News reports routinely describe the teacher labor market as “dire” and “in crisis.” In recent years, influential media outlets across the country have described “unprecedented hardships” and “critical shortages” because, they report, demand for qualified teachers far outpaces supply.
But school leaders and researchers know there’s more to the story. Teacher shortages are not universal and staffing challenges vary widely by subject area and school type. Yet public understanding of teacher shortages typically lacks these nuances, and policymakers often don’t have detailed enough information to address schools’ needs.
What if there were a low-cost way to get a close-to-real-time snapshot of the demand side of the teacher labor market? Fortunately, there is: web scraping, an automated data-extraction technique that regularly exports and refreshes data from the Internet. Once set up, web scraping can quickly build and maintain updated data sets primed for analysis—and action.
We used web scraping to create a comprehensive database of teacher job postings in Washington State from late 2021 through 2022, updated Monday and Friday of every week. Our analysis shows that the scraped data is accurate in that it aligns with state administrative hiring data from that period.

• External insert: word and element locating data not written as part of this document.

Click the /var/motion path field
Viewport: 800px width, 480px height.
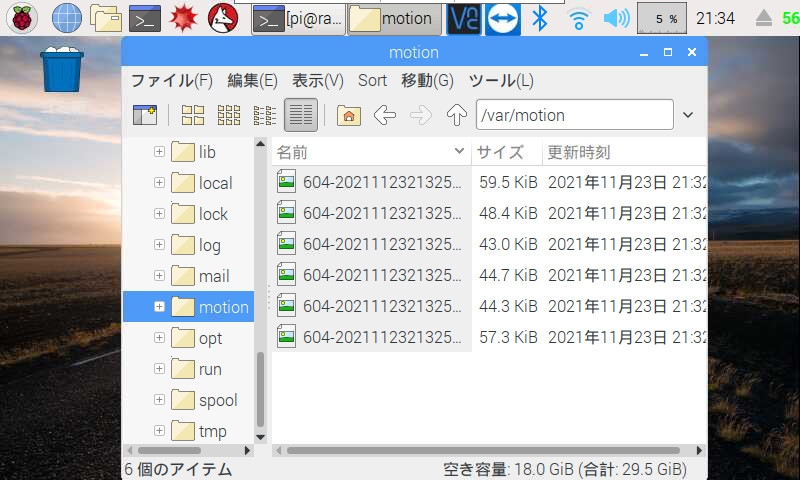[x=573, y=115]
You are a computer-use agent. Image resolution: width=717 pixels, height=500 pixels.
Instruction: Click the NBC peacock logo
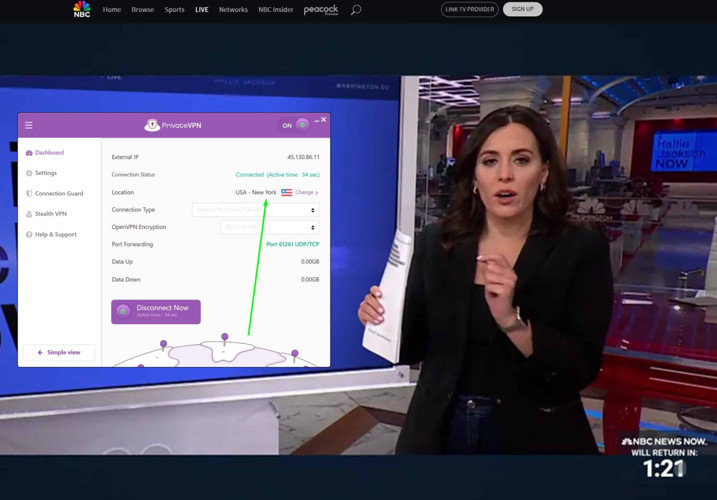coord(82,10)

It also is timelier and offers new insights into teacher demand. Analysis of these data reveals that online postings for special education and English language learner teachers stay open weeks and months longer than those for elementary school teachers, two-thirds of which are filled within two weeks. Schools that serve the largest shares of Black, Hispanic, Native American, Native Hawaiian or Pacific Islander, and multiracial students—a combination we refer to as “underrepresented minority students”—have far greater hiring needs than schools with the smallest shares, and specialized openings remain unfilled for longer periods of time.
This new source of data has wide applicability at the state and district level. The teacher labor market is highly localized, and scraped job postings data can provide targeted and timely information for policymakers and education leaders. While states typically respond to teacher shortages with incentives to increase the overall supply of educators, ongoing analysis of job postings data can provide a detailed picture of demand and support precise strategies to shore up the teacher pipeline where and when it is needed.

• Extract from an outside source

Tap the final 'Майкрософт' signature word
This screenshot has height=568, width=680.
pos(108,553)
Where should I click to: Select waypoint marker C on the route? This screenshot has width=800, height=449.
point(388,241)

Counting Teachers Isn’t Enough
Teacher shortages are a stubborn problem that tends to elicit a standard policy response: recruit more teachers. But this blunt approach, coupled with high rates of turnover, means recruitment is ongoing while actual staffing needs are not consistently met. “Given that shortages are most pronounced in specific settings, recruiting and retaining teachers is less about teachers generally and more about finding and keeping the right teachers, in the right subjects, for the right schools,” the Education Commission of the States advised its members in 2022.
However, current data systems don’t identify what subjects and schools are most in need. Rather than tracking teaching positions, most state data systems just track teachers. In a survey of 43 state education agencies published by the National Council on Teacher Quality in 2022, just one in four states had data tracking unfilled teaching jobs statewide and only about half of those states tracked that data at the school or subject-area level. The overwhelming majority of state education agencies don’t readily know whether districts need more physical education or physics teachers.

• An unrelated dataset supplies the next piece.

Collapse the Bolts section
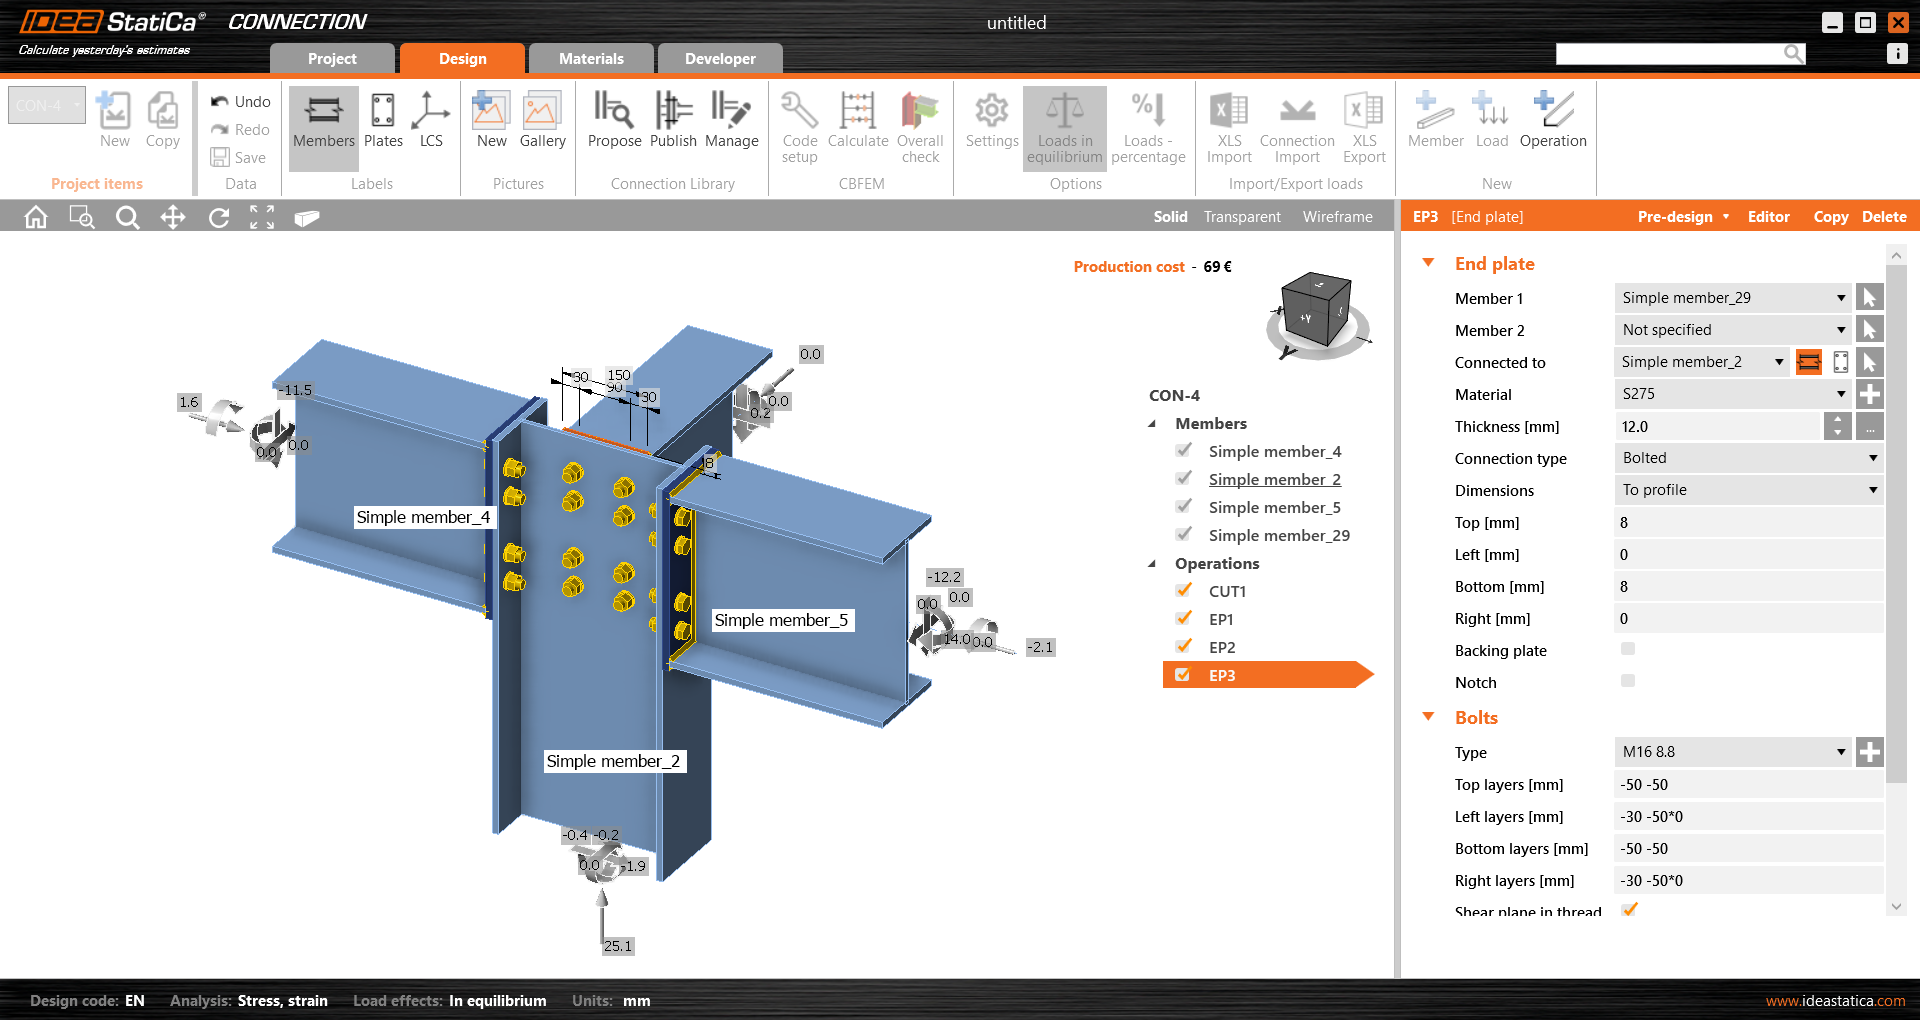The image size is (1920, 1020). (1429, 717)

Many states are focused on increasing supply, including through new partnerships with fast-track credentialing companies that place trainees in paid classroom positions near the outset of the program. Companies like iteach and Teachers of Tomorrow are training aspiring educators in more than a dozen states. However, if these alternate-route programs are preparing elementary school teachers when schools need special education teachers, they may not address the most acute staffing needs.
By contrast, the State of Illinois has focused on meeting demand and committed to spend up to $135 million over three years through the Teacher Vacancy Grant Pilot Program. The program provides flexible funding to school districts to attract, hire, support, and retain teachers in whatever ways they see fit. Critically, district eligibility is based on their number of unfilled teaching positions as measured by job postings data gathered by the Illinois State Board of Education.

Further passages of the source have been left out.